In the ashes of everything that’s come to pass in this last year, in the ways that our lives have been profound changed, in the deaths of our friends, and family, in these ashes of all that ways, we pray to God:  God keep us safe.  Remind us that the year lay before, and whatever bad things happen, whatever worrisome happens, Easter always follows.  Easter always comes.  So as we move through service, you’re invited to participate in whatever ways that you can.  As we open our service today, let us pray.

Opening Prayer  

We’re ready this year, God.
This life of dust is already dry and thoroughly scattered,
our hearts already rent and humbled.
Spare us the rituals, the soul-startling trumpets and the stern finger;
only draw near in mercy and love these ashes.
Show us how to love the ashes too, confident that the ember from which they were shed still burns bright, still glows with holy fire, still throws off sparks onto the dust until even these mere ashes blaze anew.  Amen

Psalm 51 adapted by James Taylor

Take pity on me God, as a God of love and of mercy,
show mercy to me. For I have disgraced myself, and you.
The stink of my sinning clings to my skin
like the spray of a skunk; I cannot wash it off.
I know too well what I have done; my past hangs over my
future like a dark cloud.
I took my chances, and cut my corners.
I cared only what other people thought of me.
Now I see that each time I hurt another person,
I hurt you. You have every right to condemn me.
But what else can you expect from me?
I was conceived in a human womb, born to a human mother,
brought up in a human society.
But you expect me to be holy like you, through and through.
Teach me, then!
Scrape the crusted barnacles from my brain, and fill it
with fresh concepts; wipe my slate clean,
and give me new chalk to start again.
If you must turn away from me, turn away from my bad side.
Close your eyes to my many weaknesses.
Give me a second chance, Lord; start me over again,
with a transplant of your holiness.

Writing our Prayers/Making our Ashes

Take some time to write down a prayer on a piece of paper that you feel comfortable burning.  This step can be omitted if it’s not safe to burn the paper where you are (making sure for proper ventilation and safety).  This prayer would be what we want help with in this our Ash Wednesday journey.

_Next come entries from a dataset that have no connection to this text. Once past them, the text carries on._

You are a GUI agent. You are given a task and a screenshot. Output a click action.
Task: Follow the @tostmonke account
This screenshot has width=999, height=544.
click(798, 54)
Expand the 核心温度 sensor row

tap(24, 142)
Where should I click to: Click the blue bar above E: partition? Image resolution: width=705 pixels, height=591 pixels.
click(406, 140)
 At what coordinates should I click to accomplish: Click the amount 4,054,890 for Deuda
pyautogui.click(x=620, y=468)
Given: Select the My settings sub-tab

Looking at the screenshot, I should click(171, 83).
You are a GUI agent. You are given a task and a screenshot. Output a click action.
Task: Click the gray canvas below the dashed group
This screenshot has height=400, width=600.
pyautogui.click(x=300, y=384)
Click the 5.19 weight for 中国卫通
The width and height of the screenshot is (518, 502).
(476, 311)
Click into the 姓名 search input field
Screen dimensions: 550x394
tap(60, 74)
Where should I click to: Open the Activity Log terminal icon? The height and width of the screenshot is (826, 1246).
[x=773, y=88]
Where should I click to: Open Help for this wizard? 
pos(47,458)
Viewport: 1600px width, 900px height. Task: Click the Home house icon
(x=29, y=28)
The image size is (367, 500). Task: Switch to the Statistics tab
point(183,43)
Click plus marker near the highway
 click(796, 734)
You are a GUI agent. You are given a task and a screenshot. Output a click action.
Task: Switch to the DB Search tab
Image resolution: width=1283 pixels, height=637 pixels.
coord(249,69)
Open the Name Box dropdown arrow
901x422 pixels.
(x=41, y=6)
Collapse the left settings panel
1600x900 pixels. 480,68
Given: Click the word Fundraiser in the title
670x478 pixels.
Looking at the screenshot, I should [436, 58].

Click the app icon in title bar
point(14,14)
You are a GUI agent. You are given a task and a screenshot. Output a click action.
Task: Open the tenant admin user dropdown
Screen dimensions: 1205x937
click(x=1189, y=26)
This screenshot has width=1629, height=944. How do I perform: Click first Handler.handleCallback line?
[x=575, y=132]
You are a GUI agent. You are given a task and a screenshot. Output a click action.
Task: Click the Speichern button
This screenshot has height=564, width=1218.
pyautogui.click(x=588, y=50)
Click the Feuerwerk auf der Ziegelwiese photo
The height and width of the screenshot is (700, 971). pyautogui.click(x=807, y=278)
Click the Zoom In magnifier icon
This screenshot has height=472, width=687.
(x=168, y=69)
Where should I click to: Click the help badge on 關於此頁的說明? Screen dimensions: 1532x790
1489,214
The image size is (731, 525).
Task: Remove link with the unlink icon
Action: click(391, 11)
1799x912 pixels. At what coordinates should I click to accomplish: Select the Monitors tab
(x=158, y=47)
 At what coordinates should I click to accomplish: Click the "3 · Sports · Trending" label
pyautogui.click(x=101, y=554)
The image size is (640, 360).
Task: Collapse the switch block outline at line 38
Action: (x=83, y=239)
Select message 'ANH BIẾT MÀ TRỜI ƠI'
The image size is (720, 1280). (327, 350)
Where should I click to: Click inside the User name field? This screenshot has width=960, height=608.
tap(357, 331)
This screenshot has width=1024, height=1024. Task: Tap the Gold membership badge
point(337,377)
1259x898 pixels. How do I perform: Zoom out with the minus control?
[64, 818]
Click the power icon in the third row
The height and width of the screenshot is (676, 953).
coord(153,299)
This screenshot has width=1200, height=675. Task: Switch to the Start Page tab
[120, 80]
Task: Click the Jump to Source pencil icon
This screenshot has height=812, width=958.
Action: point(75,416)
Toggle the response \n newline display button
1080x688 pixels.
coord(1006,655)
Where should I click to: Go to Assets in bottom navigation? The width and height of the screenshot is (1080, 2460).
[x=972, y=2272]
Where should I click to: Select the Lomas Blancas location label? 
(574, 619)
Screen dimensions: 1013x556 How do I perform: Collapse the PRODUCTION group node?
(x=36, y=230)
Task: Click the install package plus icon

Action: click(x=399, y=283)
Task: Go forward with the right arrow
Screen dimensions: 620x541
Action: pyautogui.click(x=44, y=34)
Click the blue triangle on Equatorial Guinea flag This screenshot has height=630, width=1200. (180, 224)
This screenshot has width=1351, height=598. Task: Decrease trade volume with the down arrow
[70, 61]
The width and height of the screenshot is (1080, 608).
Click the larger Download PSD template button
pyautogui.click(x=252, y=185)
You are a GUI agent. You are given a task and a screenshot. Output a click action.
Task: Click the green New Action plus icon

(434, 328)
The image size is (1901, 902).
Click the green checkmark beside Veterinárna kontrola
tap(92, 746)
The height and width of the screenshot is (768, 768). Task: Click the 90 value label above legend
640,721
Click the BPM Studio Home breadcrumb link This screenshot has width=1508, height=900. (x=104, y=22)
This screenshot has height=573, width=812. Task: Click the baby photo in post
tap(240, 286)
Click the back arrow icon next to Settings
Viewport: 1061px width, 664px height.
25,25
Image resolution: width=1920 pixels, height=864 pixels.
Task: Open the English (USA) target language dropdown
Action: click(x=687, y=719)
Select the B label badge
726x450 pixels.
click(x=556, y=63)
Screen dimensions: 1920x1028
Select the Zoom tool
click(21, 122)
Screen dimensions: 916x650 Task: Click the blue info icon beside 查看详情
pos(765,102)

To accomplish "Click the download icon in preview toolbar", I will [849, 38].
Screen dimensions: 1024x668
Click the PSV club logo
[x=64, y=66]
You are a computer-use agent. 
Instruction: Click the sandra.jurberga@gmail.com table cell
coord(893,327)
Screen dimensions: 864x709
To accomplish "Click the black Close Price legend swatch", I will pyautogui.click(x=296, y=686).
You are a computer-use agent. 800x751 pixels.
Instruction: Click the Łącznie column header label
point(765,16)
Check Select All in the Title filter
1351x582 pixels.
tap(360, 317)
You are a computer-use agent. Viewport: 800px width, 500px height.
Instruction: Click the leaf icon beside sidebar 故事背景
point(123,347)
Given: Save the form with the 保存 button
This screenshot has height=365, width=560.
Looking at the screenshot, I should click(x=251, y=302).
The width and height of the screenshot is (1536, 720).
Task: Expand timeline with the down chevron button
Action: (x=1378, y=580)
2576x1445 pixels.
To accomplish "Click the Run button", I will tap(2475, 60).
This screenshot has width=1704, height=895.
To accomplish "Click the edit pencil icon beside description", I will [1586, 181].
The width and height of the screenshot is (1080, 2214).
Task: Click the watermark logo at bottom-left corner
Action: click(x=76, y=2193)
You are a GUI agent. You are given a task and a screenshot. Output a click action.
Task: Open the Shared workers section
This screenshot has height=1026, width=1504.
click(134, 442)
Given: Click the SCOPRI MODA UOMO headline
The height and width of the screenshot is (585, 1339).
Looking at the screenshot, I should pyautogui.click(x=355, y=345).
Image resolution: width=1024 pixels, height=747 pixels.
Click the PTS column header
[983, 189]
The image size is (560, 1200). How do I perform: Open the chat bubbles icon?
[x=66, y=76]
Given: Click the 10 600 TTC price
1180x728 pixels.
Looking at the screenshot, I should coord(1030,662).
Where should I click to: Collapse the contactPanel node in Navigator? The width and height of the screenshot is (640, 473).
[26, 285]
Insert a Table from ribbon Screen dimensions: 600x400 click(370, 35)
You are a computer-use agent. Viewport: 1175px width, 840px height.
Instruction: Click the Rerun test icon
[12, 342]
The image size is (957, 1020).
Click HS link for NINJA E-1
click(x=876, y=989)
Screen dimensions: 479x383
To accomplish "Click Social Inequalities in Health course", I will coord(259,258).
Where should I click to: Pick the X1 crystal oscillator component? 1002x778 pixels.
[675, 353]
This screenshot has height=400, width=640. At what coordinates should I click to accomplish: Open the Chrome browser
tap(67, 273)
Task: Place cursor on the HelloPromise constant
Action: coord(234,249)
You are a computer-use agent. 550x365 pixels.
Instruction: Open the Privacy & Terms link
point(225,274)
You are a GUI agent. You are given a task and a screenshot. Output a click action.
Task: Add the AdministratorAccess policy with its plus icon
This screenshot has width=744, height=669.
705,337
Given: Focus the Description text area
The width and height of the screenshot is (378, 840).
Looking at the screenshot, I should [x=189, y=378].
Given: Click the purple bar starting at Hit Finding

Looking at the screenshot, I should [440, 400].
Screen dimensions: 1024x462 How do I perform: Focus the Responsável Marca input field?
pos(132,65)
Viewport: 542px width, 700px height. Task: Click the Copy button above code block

Some of us might be praying for more faith in this time, to carry us until we can all meet again, all of our prayers are different and unique. 

We burn our prayers knowing that in the ashes of all that is, God can bring about new life.  Some prayers we’ve carried for a long time.  Sometimes it’s like the last year, the journey has been incredibly difficult, so letting go can be a hard, difficult thing. 

Imposition of Ashes

(And so when all your prayers are burnt) You can take your marker, or your burnt prayers, or palm branches (or a burnt stick/charcoal) and mix it with a bit of oil. Oil is something we use in baptism it reminds us of the mark of God, the love of God that isn’t washed away.  It doesn’t disappear because of covid.  Or because of troubles.  Or because of worries we’ve carried.  That mark that is on our heart, and on our head is with us always. God’s love and God’s light is with us forevermore. 

We draw a cross to remind us that our journeys are shared with Jesus.  He had bad days and bad years too. 

As you mark your cross, hear these words:

You are a child of God; your love, your prayers, your journey is sacred to the divine.  You are dust and to dust you shall return, but this life and this love will carry you forevermore. 

Closing Prayer

Truly dust we are, and to dust we shall return;
and truly yours we are, and to you we shall return.
Help this to be a time of turning round and beginning again.
Through the forty days of Lent, help us to follow you
and to find you: in the discipline of praying
and in the drudgery of caring –
in whatever we deny ourselves,
and whatever we set ourselves to learn or do.
Help us to discover you
in our loneliness and in community,
in our emptiness and our fulfilment,
in our sadness and our laughter.
Help us to find you when we ourselves are lost.
Help us to follow you on the journey to Jerusalem
to the waving palms of the people’s hope,
to their rejection, to the cross and empty tomb.
Help us to perceive new growth amid the ashes of the old.
Help us, carrying your cross, to be signs of your Kingdom. Amen.